Strukturelle Nachfrage bleibt intakt

Was die Kaufbereitschaft der vergangenen Wochen erklärt, ist weniger Spekulation als Sorge. Die US-Staatsverschuldung hat die Marke von 40 Billionen Dollar überschritten, viele Industrieländer kämpfen mit chronischen Haushaltsdefiziten. Notenbanken weltweit kaufen laut Marktbeobachtern weiterhin Gold in großem Stil – ein struktureller Nachfragefaktor, der von den kurzfristigen Zinsschwankungen unabhängig ist.

Auch die Fondsflüsse bestätigen dieses Bild: Gold-ETCs verzeichneten in den ersten sieben Monaten des Jahres deutliche Nettozuflüsse, während aus Silber-Produkten Kapital abgezogen wurde.
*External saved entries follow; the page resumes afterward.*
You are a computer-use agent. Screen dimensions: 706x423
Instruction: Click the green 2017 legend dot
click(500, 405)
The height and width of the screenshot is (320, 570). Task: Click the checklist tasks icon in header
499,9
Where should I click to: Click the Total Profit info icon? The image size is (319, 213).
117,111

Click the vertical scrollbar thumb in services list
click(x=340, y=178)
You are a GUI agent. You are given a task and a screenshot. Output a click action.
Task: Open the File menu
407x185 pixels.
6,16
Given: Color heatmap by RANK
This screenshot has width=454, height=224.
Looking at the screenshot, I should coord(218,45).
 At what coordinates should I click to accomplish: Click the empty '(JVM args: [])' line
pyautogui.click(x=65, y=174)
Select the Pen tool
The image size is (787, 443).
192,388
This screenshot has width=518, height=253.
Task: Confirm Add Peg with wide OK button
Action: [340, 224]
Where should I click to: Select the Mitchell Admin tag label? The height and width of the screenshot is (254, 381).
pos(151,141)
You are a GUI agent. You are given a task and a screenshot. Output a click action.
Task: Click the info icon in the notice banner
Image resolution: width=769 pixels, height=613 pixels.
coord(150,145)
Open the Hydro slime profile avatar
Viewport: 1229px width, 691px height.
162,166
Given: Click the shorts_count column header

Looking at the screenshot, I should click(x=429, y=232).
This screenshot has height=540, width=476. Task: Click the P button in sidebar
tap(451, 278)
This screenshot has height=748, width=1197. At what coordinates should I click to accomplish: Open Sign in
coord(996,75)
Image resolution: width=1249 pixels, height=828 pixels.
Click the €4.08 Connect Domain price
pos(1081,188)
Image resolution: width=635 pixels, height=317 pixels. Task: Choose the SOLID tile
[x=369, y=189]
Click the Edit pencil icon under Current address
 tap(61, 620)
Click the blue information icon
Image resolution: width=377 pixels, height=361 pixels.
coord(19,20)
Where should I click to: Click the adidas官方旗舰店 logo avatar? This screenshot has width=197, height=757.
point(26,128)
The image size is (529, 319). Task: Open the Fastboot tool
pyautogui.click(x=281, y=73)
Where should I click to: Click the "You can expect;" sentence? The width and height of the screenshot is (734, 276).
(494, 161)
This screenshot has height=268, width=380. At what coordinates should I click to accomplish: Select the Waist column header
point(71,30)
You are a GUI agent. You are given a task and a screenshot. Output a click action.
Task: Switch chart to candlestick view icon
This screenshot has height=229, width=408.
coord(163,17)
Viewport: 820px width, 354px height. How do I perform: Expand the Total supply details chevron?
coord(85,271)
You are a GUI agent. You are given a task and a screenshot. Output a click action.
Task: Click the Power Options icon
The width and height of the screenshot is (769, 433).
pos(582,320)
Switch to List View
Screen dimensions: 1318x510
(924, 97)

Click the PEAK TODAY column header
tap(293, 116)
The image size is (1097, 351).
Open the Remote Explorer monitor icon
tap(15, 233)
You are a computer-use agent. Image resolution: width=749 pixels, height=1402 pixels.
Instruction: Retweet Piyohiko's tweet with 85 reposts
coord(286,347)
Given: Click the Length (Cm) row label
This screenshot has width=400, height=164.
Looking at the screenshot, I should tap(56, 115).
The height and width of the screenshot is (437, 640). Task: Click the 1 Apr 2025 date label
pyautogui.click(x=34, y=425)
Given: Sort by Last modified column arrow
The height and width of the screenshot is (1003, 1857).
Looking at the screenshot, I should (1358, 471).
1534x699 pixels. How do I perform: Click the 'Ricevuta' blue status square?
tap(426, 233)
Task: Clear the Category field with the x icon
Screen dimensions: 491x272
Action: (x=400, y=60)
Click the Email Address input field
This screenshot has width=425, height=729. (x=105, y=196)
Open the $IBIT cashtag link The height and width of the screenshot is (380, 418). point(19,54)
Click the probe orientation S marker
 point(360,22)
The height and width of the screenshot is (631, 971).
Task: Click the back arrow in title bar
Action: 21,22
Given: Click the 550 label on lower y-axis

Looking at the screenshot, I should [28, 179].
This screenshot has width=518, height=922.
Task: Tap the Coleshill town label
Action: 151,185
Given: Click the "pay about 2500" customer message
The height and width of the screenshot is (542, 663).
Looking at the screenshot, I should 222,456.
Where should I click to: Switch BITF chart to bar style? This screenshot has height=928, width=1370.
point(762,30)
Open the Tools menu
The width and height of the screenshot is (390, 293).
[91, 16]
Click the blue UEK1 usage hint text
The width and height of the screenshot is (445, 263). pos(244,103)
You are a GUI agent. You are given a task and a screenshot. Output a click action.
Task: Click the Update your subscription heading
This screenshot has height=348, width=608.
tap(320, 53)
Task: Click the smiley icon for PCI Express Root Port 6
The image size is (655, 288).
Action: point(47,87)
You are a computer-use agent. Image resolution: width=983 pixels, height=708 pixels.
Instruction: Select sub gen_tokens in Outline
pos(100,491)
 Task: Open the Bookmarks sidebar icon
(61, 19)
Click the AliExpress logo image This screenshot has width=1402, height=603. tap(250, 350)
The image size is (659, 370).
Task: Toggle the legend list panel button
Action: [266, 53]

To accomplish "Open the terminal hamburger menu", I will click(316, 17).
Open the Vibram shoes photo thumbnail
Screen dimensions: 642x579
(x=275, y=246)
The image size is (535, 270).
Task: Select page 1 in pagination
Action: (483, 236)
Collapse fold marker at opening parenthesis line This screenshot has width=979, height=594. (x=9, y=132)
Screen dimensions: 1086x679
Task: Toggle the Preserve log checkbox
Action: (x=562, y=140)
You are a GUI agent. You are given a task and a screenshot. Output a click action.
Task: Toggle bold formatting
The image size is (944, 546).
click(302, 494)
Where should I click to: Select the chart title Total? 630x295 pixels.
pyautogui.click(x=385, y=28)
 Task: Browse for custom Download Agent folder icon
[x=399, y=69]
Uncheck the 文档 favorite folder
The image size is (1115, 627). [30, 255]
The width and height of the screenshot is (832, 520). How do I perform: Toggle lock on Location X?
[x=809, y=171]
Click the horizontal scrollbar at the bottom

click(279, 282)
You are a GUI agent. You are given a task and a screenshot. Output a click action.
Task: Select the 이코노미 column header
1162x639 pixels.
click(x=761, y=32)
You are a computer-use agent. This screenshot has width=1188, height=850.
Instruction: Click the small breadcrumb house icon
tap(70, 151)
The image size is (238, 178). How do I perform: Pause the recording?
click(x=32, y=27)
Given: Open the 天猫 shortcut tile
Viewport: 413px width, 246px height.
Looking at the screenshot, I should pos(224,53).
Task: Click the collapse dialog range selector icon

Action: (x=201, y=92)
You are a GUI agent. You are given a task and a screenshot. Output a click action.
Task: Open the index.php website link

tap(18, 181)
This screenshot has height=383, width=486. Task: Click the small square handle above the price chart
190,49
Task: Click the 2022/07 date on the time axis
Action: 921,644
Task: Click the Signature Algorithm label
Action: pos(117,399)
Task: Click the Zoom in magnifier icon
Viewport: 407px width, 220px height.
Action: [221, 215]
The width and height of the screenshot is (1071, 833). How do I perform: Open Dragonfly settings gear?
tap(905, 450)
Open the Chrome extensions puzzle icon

Der Goldbestand des größten europäischen ETCs bewegt sich seitwärts auf hohem Niveau bei rund 174 Tonnen.

Die eigentliche Weichenstellung dürfte erst mit den US-Inflationsdaten für August fallen, die kurz vor der nächsten Fed-Sitzung Mitte September veröffentlicht werden. Sie gelten als das Zünglein an der Waage für die Frage, ob Warsh seine hawkishe Rhetorik in eine tatsächliche Zinserhöhung ummünzt – oder ob die Fed doch noch Spielraum für Geduld findet.